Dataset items

=== Section Start ===

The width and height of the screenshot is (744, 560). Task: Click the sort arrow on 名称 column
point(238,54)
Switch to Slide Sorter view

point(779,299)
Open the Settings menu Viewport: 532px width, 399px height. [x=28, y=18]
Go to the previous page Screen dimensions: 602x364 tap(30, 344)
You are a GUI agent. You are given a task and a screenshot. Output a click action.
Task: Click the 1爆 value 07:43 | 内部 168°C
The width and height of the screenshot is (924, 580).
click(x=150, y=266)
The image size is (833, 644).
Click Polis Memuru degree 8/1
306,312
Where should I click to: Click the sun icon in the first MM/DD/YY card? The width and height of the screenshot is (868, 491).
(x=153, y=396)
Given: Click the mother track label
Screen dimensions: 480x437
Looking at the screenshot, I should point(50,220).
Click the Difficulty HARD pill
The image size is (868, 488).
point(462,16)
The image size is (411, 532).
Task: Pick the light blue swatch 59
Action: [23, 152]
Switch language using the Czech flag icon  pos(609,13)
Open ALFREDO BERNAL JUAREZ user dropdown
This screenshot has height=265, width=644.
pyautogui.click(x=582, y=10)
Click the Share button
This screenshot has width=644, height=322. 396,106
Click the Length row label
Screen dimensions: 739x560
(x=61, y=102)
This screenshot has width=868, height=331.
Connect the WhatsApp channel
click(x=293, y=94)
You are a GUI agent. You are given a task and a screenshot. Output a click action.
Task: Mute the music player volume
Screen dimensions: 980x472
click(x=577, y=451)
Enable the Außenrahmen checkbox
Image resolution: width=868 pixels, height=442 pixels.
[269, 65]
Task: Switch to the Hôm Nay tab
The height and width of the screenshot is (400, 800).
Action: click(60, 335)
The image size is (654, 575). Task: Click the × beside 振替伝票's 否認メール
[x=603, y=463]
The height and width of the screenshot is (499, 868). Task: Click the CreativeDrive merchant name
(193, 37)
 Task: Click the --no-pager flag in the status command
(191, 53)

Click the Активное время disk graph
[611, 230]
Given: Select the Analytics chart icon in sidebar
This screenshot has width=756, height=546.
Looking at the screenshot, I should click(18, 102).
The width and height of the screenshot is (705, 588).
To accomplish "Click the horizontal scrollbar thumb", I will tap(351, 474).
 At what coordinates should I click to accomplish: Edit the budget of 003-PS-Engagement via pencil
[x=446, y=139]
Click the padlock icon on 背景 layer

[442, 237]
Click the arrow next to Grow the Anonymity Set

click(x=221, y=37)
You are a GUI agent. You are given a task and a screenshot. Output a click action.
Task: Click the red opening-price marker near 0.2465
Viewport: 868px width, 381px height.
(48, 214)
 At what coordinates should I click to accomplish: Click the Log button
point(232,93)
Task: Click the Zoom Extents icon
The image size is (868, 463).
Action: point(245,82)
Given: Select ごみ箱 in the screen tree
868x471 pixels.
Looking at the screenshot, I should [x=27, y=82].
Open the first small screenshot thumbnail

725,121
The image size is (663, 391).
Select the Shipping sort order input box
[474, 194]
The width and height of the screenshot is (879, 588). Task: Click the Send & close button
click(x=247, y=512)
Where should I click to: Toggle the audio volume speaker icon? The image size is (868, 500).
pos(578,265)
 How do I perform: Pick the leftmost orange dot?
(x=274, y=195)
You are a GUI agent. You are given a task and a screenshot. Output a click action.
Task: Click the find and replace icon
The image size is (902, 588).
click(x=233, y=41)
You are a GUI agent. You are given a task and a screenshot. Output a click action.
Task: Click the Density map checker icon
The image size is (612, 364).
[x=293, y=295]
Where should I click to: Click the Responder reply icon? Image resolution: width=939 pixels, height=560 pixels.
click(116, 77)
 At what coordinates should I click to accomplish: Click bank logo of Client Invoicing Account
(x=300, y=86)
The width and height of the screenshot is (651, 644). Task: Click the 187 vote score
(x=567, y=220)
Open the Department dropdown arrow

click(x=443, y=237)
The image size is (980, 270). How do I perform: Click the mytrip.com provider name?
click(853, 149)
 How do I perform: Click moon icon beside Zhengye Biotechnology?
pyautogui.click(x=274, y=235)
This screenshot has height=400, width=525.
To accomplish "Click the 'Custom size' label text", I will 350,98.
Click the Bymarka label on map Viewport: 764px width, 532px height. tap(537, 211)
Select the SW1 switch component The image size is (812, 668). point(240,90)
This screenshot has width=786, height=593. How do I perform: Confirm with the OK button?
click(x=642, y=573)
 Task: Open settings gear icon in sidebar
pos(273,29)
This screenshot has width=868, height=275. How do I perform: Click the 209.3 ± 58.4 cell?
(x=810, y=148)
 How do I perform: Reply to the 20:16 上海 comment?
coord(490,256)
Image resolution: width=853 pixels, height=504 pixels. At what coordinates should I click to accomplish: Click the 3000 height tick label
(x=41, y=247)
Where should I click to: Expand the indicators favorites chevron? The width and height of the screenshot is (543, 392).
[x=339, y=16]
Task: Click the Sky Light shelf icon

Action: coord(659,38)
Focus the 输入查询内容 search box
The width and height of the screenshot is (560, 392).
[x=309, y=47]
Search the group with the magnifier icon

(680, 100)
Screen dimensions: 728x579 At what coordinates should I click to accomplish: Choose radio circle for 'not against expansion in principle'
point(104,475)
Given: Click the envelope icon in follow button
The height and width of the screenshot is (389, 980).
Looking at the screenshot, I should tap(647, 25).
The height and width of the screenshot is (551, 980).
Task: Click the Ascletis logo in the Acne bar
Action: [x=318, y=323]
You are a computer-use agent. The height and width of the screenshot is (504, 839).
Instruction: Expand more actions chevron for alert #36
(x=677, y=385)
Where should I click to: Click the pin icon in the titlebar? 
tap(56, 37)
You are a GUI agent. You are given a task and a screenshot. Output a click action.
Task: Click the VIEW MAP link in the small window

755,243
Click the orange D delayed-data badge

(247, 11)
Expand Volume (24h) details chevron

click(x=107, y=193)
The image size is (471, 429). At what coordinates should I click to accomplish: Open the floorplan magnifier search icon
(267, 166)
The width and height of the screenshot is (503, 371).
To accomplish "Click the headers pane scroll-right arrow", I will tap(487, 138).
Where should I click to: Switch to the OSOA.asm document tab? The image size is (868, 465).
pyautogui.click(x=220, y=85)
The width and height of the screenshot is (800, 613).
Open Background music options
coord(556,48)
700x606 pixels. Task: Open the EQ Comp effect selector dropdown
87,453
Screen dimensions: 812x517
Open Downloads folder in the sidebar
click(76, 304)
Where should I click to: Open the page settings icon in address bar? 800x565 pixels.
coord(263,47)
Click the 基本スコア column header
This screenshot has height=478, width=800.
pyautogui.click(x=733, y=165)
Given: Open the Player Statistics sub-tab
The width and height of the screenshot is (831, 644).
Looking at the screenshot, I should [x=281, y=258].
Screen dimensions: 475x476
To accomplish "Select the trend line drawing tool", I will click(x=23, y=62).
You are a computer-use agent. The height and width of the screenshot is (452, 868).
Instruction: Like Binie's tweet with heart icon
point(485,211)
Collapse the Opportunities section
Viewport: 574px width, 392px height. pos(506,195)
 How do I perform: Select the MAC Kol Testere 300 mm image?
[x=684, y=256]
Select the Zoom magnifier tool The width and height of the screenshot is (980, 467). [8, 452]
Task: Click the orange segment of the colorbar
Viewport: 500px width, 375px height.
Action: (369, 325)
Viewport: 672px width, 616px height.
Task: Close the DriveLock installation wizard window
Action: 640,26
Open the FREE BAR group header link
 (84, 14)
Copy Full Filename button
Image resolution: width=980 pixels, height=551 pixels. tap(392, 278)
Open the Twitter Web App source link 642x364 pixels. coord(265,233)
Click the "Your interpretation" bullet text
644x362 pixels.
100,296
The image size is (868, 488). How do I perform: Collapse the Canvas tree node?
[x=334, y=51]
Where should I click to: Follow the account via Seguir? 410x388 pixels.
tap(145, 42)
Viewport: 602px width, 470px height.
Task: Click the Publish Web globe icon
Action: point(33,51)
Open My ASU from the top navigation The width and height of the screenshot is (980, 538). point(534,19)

=== Section End ===

#### Exercise objective
The lines to copy are those above that contain "computer".

#### Exercise answer
You are a computer-use agent. The height and width of the screenshot is (504, 839).
You are a computer-use agent. The height and width of the screenshot is (452, 868).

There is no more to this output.